On Monday, the stock market continued days of heavy losses, with the S&P down 3 percent by the close of day. The blood-letting was led by many of the same tech companies that had driven the market to record highs in recent months, with AI chip maker Nvidia falling by nearly 7 percent, and Amazon dropping 4 percent.
There are a lot of reasons why the bottom has at least temporarily fallen out of the market, including the possibility that the Federal Reserve has been too slow to cut interest rates in the face of a weakening US economy. Recent data around US hiring and manufacturing activity have come in weaker than expected, helping to fuel this sell-off.
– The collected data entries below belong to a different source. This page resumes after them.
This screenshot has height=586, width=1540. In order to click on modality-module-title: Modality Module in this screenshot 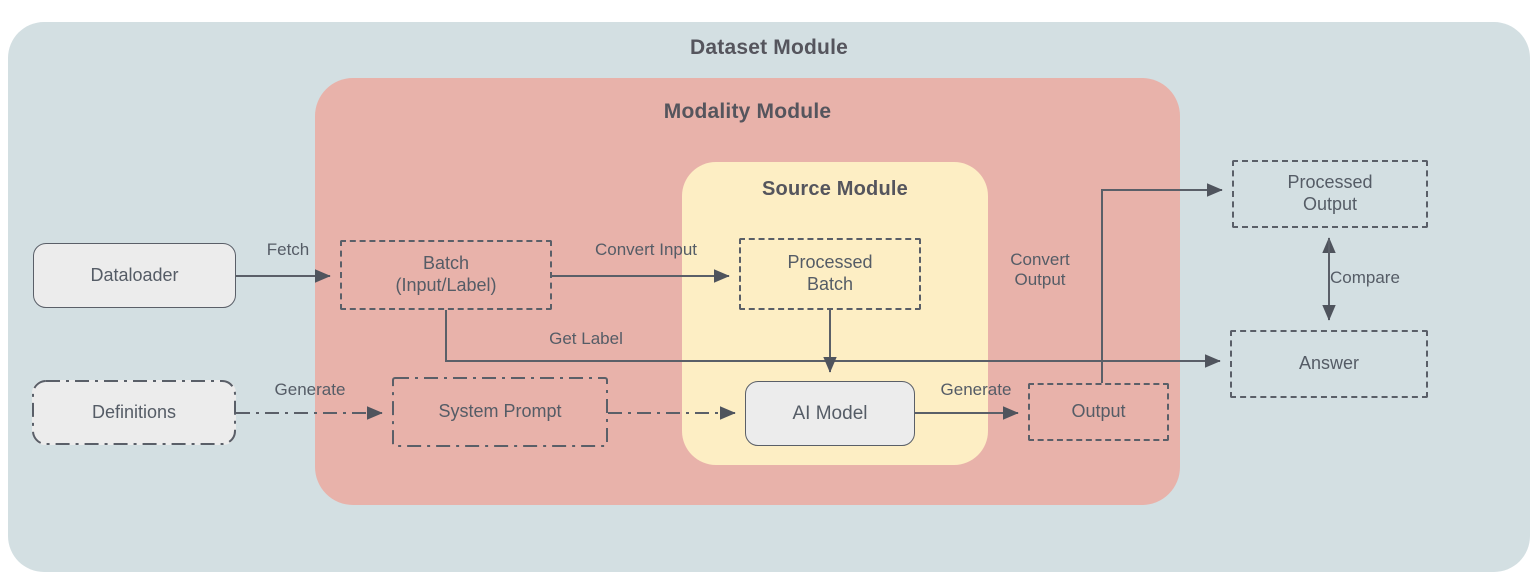, I will do `click(748, 112)`.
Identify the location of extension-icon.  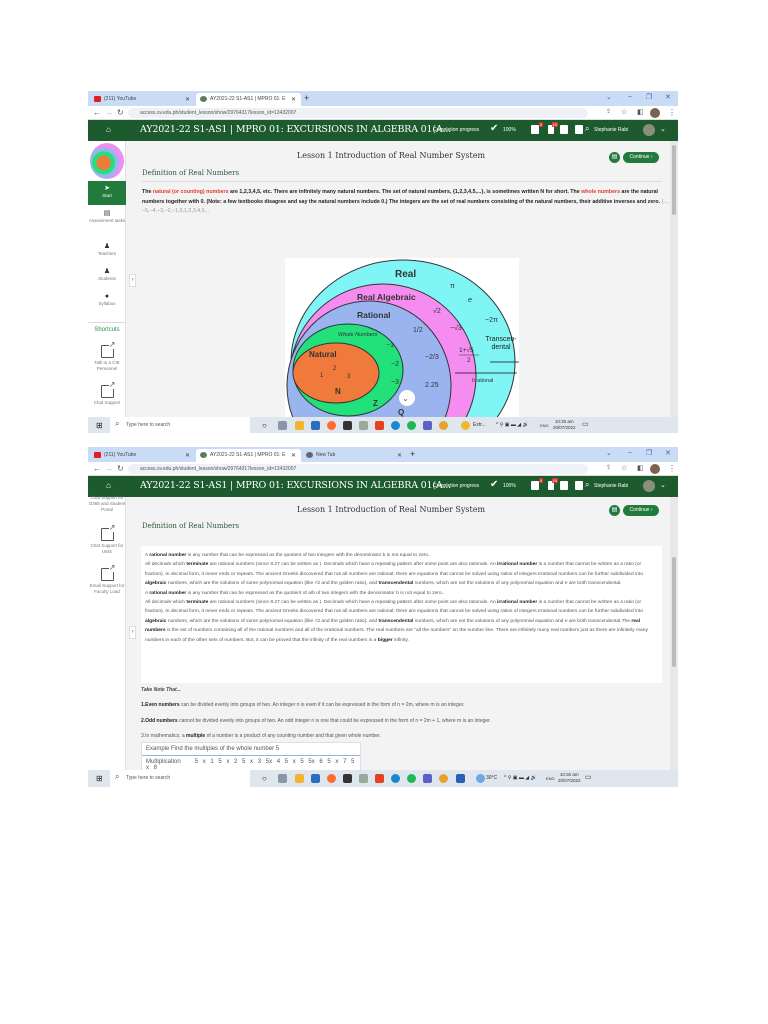
(466, 426).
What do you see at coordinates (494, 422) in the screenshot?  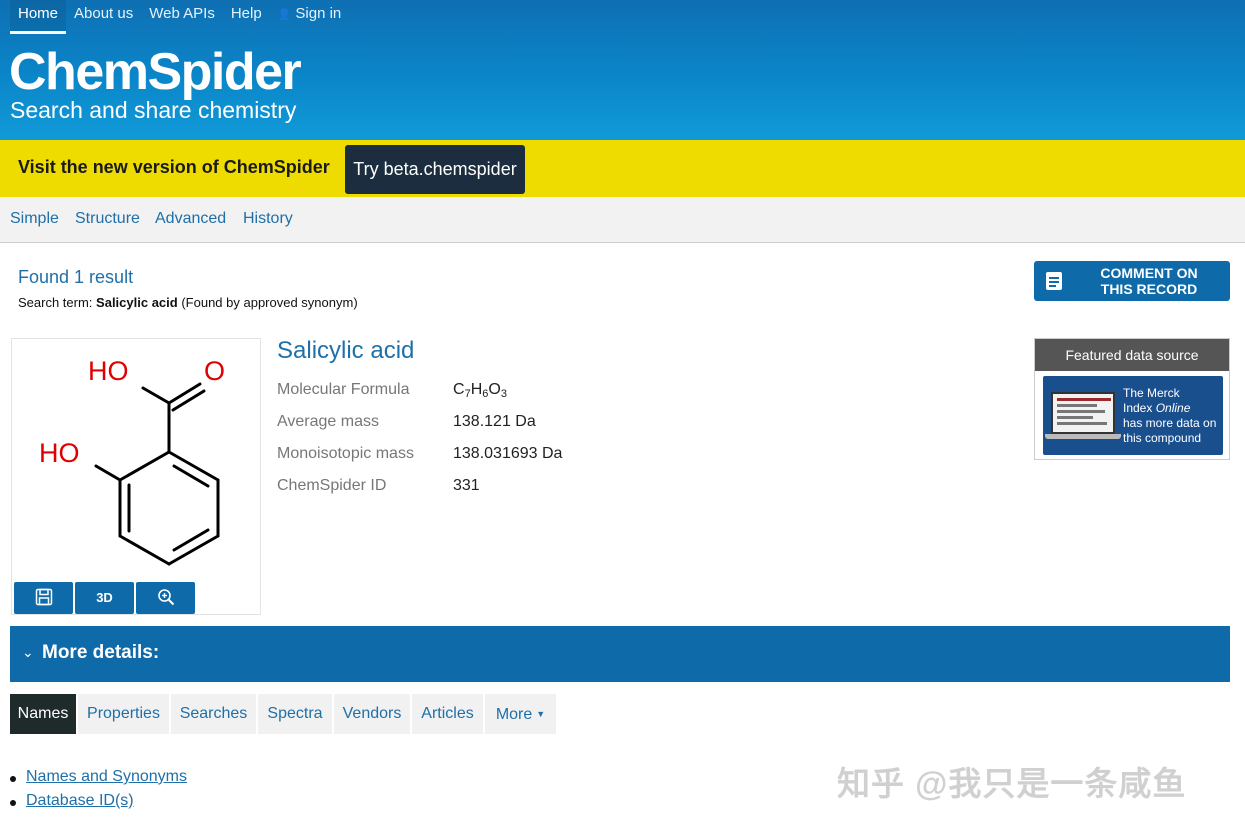 I see `prop-value-average-mass: 138.121 Da` at bounding box center [494, 422].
But there are real concerns that despite the hundreds of billions that have been spent so far to build up the AI industry, and the hundreds of billions that are projected to be spent in the years to come, AI companies themselves aren’t yet producing much in the way of economic value. And they may not for the foreseeable future.
That sound you hear could be an AI investment bubble going pop.
This isn’t the only source delving into this. Here’s another article on Futurism which has similar questions about the viability of AI:
Tech stocks crashed Monday morning, continuing last week’s global selloff and raising concerns over slowing economic growth.
Shares of tech giant Apple fell over four percent following news that Warren Buffett’s Berkshire Hathaway had sold almost half of its stock in the iPhone maker.
And AI chipmaker Nvidia plunged as much as 13 percent when markets opened, following The Information reporting that its next-generation AI chips would be delayed by three months, though it rebounded to a loss of around six percent by midday.
There are several factors at play, including the Federal Reserve’s sluggish trajectory toward cutting interest rates and a payroll report revealing a sharp slowdown in the number of new jobs in the US last month.
But the sharp selloff could also be indicative of growing disillusionment with the priorities of the tech industry, with analysts becoming increasingly concerned that generative AI has yet to generate any significant profits despite untold billions of investment.
Could this week’s tech wipeout be symptomatic of a growing “AI bubble” that’s set to burst? It’s tough to say for sure, and there are many factors at play — but there’s no question that lean times for tech will tighten the timetable to profitability for AI experiments.
Just months ago, such coverage would be completely unheard of. You were more likely to read coverage about how Nvidia was the secret sauce to huge amounts of return on investment thanks to the company leading the way on AI among other things. Now, I am witnessing other sources starting to publish articles with a similar level of skepticism that I had early on in this whole AI hype train. It is increasingly looking like the skepticism I expressed earlier that were dismissed as crazy talk is now starting to come off as prophetic. Go figure.
At most, AI might help the workflow in some industries. AI is great when it comes to building off of previous work, but creating new works, keeping up with the latest events, or just creating something new on a regular basis, eh, not so much. There’s still a place for humanity in things like the arts, journalism, law, an other fields.